### Your assignment
Write out every record exactly as it appears. Skip the pictures.

╭──

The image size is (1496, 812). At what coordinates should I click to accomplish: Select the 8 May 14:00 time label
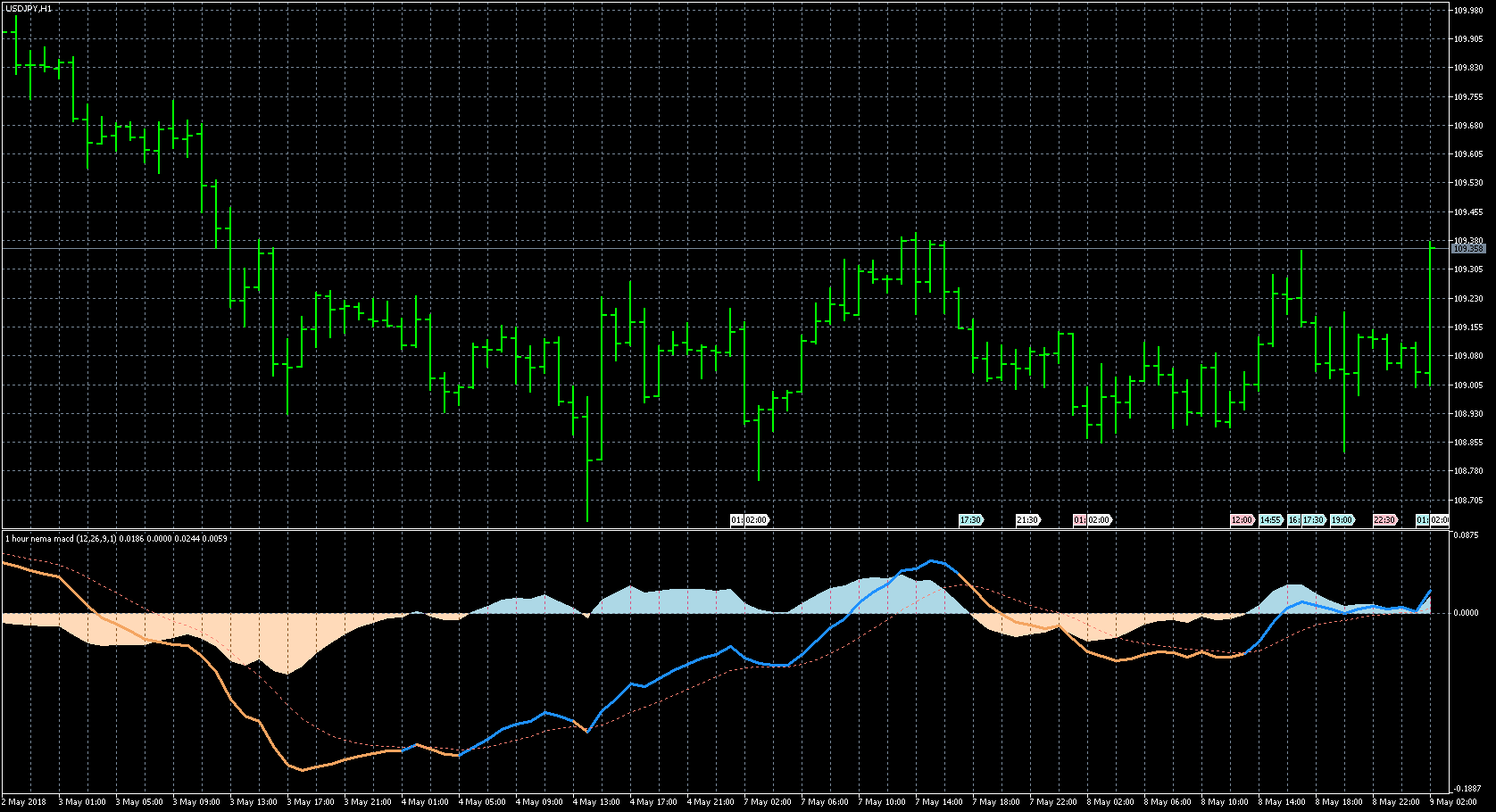point(1284,801)
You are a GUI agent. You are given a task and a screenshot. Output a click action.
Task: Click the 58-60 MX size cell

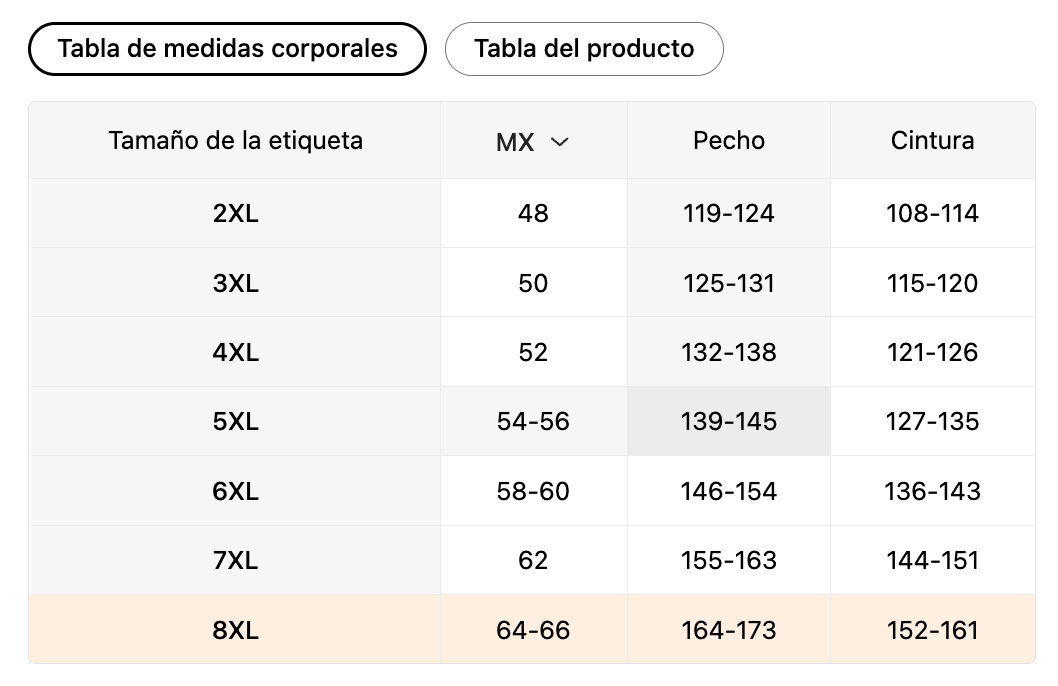coord(533,492)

╰──

### Output of the task
The image size is (1496, 812). At what coordinates should I click to accomplish: Select the 8 May 14:00 time label
point(1284,801)
You are a GUI agent. You are given a task and a screenshot. Output a click action.
Task: Click the 58-60 MX size cell

coord(533,492)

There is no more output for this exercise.